一、国民の皆様、五千人を超える尊い犠牲者と甚大な被害をもたらした今回の地震から、三週間余りが経過しました。本日は、これまでの取り組みに対する私自身の思いを、率直に申し述べさせていただくとともに、この未曾有の試練の中で私の決意を明らかにし、皆様の御協力をお願いしたいと思います。

 まず、改めて、亡くなられた方々とそのご遺族に対し、心から哀悼の誠をささげますとともに、負傷された方々や今なお不自由な避難生活を続けておられる皆様方に対し、心よりお見舞い申し上げます。

 被災者の方々におかれましては、この寒さも厳しいなか、何かと御苦労は多いことと思いますが、常に冷静さを保ち、お互いに助け合い、励まし合っておられる姿に、私も救われる思いであります。一日も早く日常の暮らしを取り戻していただけるよう、内閣を挙げて、救援対策をはじめ、復旧・復興対策を強力に推進してまいる決意であります。被災者の皆様も、どうか今後とも、生活の再建と明日の街づくりに向け、ともにがんばっていただきたいと思います。

 更に、自らも被災者でありながら、不眠不休でがんばっておられる県や市町村の職員の方々をはじめ、警察、消防、自衛隊、医療関係者など震災対策に携わっておられる現場の方々、また、被災地で活躍しておられますボランティアの方々の活動には本当に頭の下がる思いであります。心から感謝を申し上げます。どうかくれぐれも御健康に留意され、引き続きご活躍されることを心からお願い申しあげます。

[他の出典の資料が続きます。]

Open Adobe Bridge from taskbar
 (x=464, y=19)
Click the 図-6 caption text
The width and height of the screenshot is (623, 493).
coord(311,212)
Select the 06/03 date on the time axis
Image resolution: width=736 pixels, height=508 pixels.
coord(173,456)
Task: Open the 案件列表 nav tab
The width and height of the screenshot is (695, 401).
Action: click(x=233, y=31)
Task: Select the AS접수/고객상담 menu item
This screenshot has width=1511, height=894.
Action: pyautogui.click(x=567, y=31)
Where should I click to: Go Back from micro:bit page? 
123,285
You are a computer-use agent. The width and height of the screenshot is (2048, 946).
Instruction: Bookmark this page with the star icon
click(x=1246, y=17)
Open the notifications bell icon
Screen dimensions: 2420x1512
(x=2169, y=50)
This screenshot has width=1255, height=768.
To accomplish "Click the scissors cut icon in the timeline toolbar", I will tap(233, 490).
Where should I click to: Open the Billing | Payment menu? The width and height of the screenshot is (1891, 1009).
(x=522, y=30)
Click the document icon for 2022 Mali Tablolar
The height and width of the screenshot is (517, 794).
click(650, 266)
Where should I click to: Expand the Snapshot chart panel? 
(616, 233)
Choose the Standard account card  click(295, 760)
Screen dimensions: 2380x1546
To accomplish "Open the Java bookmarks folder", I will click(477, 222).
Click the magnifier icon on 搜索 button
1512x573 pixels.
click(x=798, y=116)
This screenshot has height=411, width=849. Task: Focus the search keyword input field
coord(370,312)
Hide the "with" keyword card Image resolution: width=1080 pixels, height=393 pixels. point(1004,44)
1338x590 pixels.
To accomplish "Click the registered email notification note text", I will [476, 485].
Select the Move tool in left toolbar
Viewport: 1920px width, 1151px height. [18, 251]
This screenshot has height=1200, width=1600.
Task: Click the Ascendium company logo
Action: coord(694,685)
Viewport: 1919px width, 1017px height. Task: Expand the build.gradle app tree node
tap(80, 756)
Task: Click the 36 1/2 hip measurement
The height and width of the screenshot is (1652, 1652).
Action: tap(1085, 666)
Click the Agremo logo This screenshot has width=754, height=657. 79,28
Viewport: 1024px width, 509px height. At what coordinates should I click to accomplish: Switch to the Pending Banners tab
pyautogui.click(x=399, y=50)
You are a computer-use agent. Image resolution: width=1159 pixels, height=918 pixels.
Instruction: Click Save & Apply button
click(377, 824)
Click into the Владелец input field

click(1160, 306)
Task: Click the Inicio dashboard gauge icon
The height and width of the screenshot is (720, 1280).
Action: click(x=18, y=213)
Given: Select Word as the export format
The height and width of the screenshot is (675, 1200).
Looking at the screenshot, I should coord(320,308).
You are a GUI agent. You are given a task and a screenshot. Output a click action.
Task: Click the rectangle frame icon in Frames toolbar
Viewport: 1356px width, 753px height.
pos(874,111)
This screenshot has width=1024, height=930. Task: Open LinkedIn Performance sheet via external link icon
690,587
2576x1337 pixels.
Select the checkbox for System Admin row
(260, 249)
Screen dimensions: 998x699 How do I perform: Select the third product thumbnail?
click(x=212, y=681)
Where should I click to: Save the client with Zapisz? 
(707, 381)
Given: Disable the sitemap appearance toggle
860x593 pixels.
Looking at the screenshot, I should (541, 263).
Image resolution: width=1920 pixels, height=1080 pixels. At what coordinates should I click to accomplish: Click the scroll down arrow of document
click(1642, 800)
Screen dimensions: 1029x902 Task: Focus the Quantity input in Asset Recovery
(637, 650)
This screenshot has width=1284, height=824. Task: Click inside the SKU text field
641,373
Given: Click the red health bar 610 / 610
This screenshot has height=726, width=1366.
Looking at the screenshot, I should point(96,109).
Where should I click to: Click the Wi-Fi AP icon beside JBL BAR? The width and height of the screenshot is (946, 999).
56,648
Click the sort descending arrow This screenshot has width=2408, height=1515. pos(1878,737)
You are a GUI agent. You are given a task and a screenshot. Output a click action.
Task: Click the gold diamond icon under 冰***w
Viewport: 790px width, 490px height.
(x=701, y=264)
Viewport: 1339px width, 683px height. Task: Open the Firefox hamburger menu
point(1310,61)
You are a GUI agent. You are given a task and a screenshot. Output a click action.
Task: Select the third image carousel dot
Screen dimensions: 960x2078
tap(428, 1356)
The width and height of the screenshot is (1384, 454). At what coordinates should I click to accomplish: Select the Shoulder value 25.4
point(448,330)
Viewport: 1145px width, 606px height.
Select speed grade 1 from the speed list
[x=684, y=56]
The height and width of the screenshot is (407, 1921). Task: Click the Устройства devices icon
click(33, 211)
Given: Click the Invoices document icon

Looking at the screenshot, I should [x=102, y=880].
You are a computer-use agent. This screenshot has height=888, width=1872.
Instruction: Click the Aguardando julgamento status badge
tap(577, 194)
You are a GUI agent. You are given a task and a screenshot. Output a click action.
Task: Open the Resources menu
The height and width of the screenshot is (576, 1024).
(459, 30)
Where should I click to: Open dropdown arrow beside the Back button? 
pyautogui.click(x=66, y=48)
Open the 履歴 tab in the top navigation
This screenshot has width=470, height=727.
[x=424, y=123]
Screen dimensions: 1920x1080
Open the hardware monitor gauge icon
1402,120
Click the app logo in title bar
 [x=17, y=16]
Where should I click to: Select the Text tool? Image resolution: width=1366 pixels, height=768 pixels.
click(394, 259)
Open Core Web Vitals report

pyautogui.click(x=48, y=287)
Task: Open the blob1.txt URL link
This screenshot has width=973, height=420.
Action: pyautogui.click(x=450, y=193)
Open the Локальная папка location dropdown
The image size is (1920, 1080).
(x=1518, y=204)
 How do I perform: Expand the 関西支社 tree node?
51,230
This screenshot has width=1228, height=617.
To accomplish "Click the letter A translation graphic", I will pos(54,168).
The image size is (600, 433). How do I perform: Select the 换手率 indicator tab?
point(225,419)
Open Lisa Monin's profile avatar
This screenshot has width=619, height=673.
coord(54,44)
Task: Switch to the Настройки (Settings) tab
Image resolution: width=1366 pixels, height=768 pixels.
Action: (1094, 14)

二、また、今般の震災に際しましては、世界の殆どの国より心のこもったお見舞いの言葉を頂くとともに、七十にのぼる国、地域及び国際機関、更には多くのNGO・民間の方々より、ご支援の申し出を頂いております。この場をお借りして、世界各国の関係者の方々に改めて心から感謝の気持ちを表したいと思います。

 同時に、まさに国民的運動とも言ってよいほどに、全国の各地から寄せられた、幾多の御支援、御声援につきましても、厚く御礼を申し上げます。

(これまでの対応)

一、今回の地震発生以来、政府といたしましては、発生当日直ちに非常災害対策本部を設置したことをはじめ、私自身を本部長として全閣僚により構成される緊急対策本部や専任の担当大臣、更には各省庁の担当責任者を中心とする現地常駐の対策本部を設置しました。政府が一丸となり、地元との連携を密にしながら、被災者の救出、援護、各施設の早期復旧などに総力を挙げて取り組んで参りました。

二、ただ、災害発生当初の対応についていろいろと御批判があることは、私も十分承知しております。即時に的確な情報を得ることや初期動作に誤りなきを期することは、危機管理の要諦であります。そうした御批判には謙虚に耳を傾け、見通すべきところは率直に見直すとともに、積年の制度疲労ともいうべき点についても、この際思い切って抜本的に見直し、今後の危機管理体制、防災体制などに万全を期したいと思います。既に内閣にはそのためのプロジェクトチームを発足させ、来週にも結論を得ることとしておりますし、防災計画の見直しにも着手いたしました。

三、これまでの具体的な対応としては、住宅、医療、ライフライン、交通、雇用、被災企業への支援などの面で、できる限りの措置を講じております。また、被災者の皆様に将来への希望をお持ちいただくためにも、今後の復旧・復興の見通しをできるだけ具体的にお示しするよう努力してまいりたいと思います。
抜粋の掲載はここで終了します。